▶ [Objetivo do exercício]:
No texto sobre o amor, que nome os gregos antigos davam ao que hoje costumamos chamar de paixão?

▶ [Texto]:
● ● ● ● ● ● ●
Já fazem alguns milênios que temos chamado de amor. Mas este nome simples esconde uma pluralidade de maneiras de vivenciar o afeto. É por isso que tantas vezes procuramos outras palavras para descrever essa espécie estranha de amor que sentimos por outra pessoa e que acontece como uma espécie de enlouquecimento. Hoje costumamos chamar de paixão, os gregos antigos o chamavam de Eros: uma forma ardente de desejo que estremece o amante, colocando-o em um estado de contradição tal, que não pode mais continuar sendo quem é. Para descrever este afeto à altura de seus efeitos, os poetas usavam o nome deste deus, Eros, para se referir à espécie de amor que nos toma de assalto e desorienta, alterando radicalmente nossas perspectivas. Dele deriva a palavra erótico, para além da mera sexualidade, como vivência amorosa intensa, conturbada, inevitável.
● ● ● ● ● ● ●
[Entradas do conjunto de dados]
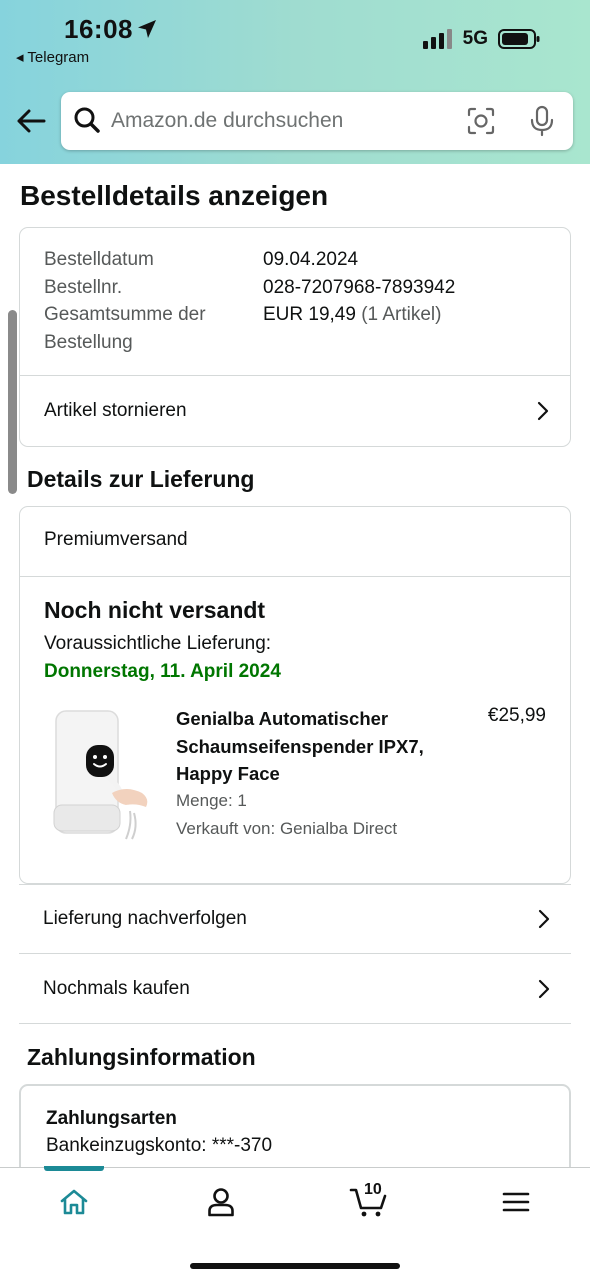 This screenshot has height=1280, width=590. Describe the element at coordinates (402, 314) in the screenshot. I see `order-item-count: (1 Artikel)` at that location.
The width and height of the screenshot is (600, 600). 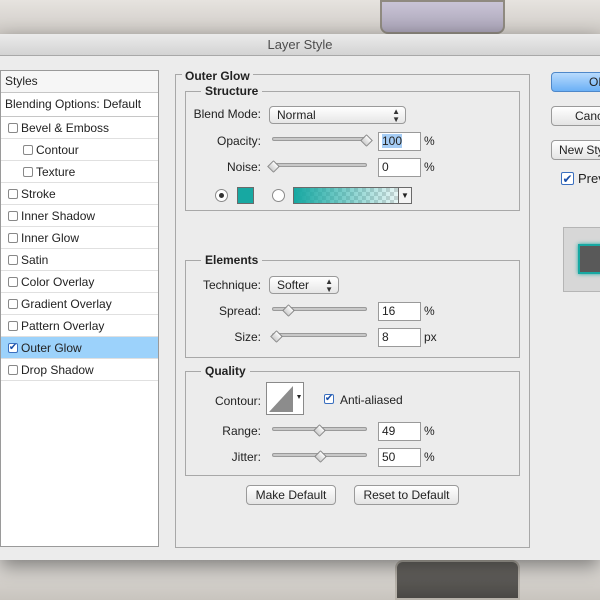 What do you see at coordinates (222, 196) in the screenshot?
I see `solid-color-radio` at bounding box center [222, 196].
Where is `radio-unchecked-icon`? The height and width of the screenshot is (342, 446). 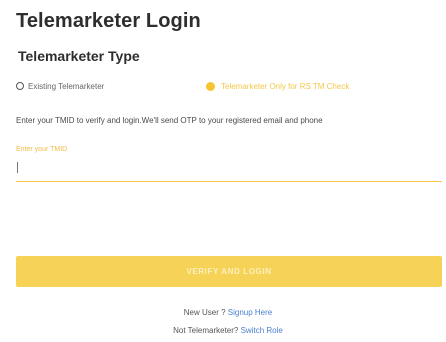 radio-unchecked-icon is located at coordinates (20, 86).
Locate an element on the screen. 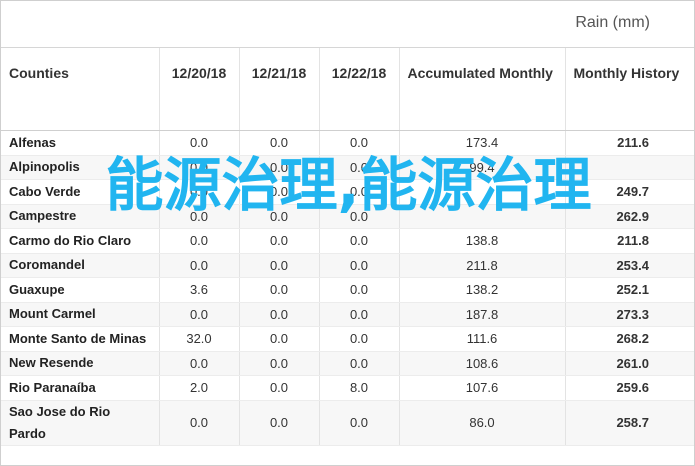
● ● ● ● ● ● ●
▶ [Espaço para resposta]:
Os gregos antigos a chamavam de Eros.